··· GIVEN TEXT ···
Season of settler rampages


October 10, 2013
Sarah Benton


One of the damaged graves in the Protestant Cemetery of Mt. Zion, Jerusalem after an attack by settler youth. AP reports: Christian leaders in the Holy Land are up in arms over what they say is a string of relentless attacks on church properties and religious sites _ most recently the desecration of a historic Protestant cemetery where vandals toppled stone crosses from graves and bludgeoned them into pieces. Photo, October 7th, by Bernat Armangue /AP

Jerusalem cemetery attack strikes nerve with Christians

Protestant Cemetery of Mount Zion, one of city’s most important historic graveyards, vandalized by Jewish settler youths • Police arrest, but release, four suspects, two of them minors • “We are striving so hard to promote dignity,” says Rev. Hosam Naoum.

By Associated Press and Israel Hayom
October 10, 2013

Christian leaders in Israel are up in arms over what they say is a string of relentless attacks on church properties and religious sites — most recently the desecration of a historic Protestant cemetery where vandals toppled stone crosses from graves and bludgeoned them to pieces.

The attack in the Protestant Cemetery of Mount Zion, one of Jerusalem’s most important historic graveyards, has struck a particularly sensitive nerve because some of the damaged graves belong to famous figures from the 19th and 20th centuries, a key period in Jerusalem’s history. Among them are a German diplomat, the founder of an orphanage who was a significant contributor to modernizing the city, and a relative of the owners of a prominent hotel.
···
» DIRECTIONS:
a – Write out the cemetery article word for word, everything from "Christian leaders in Israel" down to "them to pieces.".
b – According to the article on the Mount Zion cemetery attack, to whom did some of the damaged graves belong? List each one it mentions.
c – Continue the article about the Jerusalem cemetery attack from the point where it stops.
··· DATA SECTION ···
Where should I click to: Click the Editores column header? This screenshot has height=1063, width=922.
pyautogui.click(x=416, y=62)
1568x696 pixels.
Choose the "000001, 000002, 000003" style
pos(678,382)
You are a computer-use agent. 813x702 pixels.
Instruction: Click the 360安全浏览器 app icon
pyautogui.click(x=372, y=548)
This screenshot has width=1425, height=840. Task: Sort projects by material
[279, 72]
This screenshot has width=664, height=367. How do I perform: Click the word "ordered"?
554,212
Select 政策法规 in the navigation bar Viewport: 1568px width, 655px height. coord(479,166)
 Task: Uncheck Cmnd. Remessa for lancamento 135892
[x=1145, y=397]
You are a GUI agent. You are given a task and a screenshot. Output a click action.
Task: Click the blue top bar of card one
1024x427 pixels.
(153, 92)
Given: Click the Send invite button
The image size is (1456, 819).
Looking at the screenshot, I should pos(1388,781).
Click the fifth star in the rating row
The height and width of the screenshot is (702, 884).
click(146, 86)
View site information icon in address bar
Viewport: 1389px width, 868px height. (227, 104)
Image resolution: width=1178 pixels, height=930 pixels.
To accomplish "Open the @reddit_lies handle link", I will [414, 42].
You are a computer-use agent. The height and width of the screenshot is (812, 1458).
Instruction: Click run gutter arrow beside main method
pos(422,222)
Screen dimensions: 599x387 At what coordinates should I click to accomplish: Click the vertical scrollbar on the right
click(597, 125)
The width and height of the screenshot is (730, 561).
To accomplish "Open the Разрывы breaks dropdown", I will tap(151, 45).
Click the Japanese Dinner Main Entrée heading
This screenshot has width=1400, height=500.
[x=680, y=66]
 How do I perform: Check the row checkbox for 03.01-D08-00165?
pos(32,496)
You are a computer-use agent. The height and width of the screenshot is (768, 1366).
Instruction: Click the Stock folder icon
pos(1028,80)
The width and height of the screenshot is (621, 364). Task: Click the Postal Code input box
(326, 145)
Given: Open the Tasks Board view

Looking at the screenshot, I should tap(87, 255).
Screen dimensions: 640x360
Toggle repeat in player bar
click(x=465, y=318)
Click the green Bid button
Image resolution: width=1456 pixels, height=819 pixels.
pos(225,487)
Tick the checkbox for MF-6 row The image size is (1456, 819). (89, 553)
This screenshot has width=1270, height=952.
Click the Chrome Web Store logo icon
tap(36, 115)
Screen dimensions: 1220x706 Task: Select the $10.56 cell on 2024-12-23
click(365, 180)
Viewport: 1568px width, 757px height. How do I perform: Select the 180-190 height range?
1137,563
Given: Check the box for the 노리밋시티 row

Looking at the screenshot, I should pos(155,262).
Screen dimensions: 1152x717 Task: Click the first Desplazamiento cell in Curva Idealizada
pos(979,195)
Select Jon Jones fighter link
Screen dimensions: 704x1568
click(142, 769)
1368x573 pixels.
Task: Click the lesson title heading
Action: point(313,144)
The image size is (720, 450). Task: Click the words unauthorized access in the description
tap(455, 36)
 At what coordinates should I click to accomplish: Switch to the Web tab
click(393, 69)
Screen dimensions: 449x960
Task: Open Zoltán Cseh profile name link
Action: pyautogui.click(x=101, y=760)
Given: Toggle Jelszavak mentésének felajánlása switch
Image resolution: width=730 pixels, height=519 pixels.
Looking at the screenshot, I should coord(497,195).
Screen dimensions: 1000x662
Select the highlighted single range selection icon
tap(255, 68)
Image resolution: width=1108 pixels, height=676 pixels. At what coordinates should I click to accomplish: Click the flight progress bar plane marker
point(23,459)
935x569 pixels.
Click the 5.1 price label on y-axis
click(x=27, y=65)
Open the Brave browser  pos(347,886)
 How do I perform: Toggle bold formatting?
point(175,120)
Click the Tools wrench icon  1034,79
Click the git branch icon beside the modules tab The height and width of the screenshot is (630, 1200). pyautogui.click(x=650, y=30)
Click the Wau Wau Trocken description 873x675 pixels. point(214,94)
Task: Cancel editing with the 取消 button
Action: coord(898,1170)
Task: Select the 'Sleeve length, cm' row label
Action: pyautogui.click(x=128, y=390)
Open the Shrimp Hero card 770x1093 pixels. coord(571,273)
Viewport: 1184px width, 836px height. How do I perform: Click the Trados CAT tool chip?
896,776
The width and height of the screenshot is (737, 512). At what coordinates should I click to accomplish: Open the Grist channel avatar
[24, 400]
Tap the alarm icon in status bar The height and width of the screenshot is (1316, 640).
···
» ANSWER LIST:
a –
Christian leaders in Israel are up in arms over what they say is a string of relentless attacks on church properties and religious sites — most recently the desecration of a historic Protestant cemetery where vandals toppled stone crosses from graves and bludgeoned them to pieces.

b –
- A German diplomat
- The founder of an orphanage who was a significant contributor to modernizing the city
- A relative of the owners of a prominent hotel

c –
Though members of the clergy say interfaith relations between top religious leaders have never been stronger, and police have been more responsive to such attacks in recent years, they say attacks continue unabated. Some activists say not enough is being done to stop them.

“We are striving so hard to promote dignity and respect among the living. And here we have our dead people … vandalized,” said the Very Rev. Hosam Naoum, caretaker of the Protestant cemetery. “No human would agree with this.”

Police arrested four young Israeli settlers from the West Bank last week, two of them minors, in connection with the cemetery attack, said police spokesman Micky Rosenfeld, adding that the four were subsequently released without charge until further questioning.

Two of the suspects had been banned from entering the West Bank because of their connections to the “hilltop youth,” a movement of young Jewish extremists blamed for a spate of attacks in recent years on mosques, Christian sites and Israeli army property to protest government policy.

The four suspects claimed they had entered the cemetery to immerse themselves in a ritual bath there, according to media reports. Rosenfeld could not immediately confirm the reports, and the record of the court session was sealed because minors were involved.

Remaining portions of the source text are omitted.